┌─ Selected extract

The changes also bring better clarity in areas like registered office documents, liability of subscribers, and shifting of registered office, which will help avoid confusion and practical difficulties.
Currently, the amendments are in draft form only and comments have been invited from stakeholders on the same by 9th May, 2026. Practical difficulty, if any, in implementation, particularly while filing the revised or new e-forms, can be better assessed once the amendments are finalised and the corresponding e-forms are made available.

└─
┌─ Stored data

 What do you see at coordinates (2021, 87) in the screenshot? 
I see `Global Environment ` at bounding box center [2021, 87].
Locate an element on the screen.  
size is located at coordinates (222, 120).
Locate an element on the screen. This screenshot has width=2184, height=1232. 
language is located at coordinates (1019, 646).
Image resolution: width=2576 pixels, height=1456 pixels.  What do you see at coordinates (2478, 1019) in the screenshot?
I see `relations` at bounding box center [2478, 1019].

└─

**Task requirements**
Reproduce verbatim the text on the draft amendments between "The changes also" and "and practical difficulties.", inclusive. The rows are not needed.

**Output of the task**
The changes also bring better clarity in areas like registered office documents, liability of subscribers, and shifting of registered office, which will help avoid confusion and practical difficulties.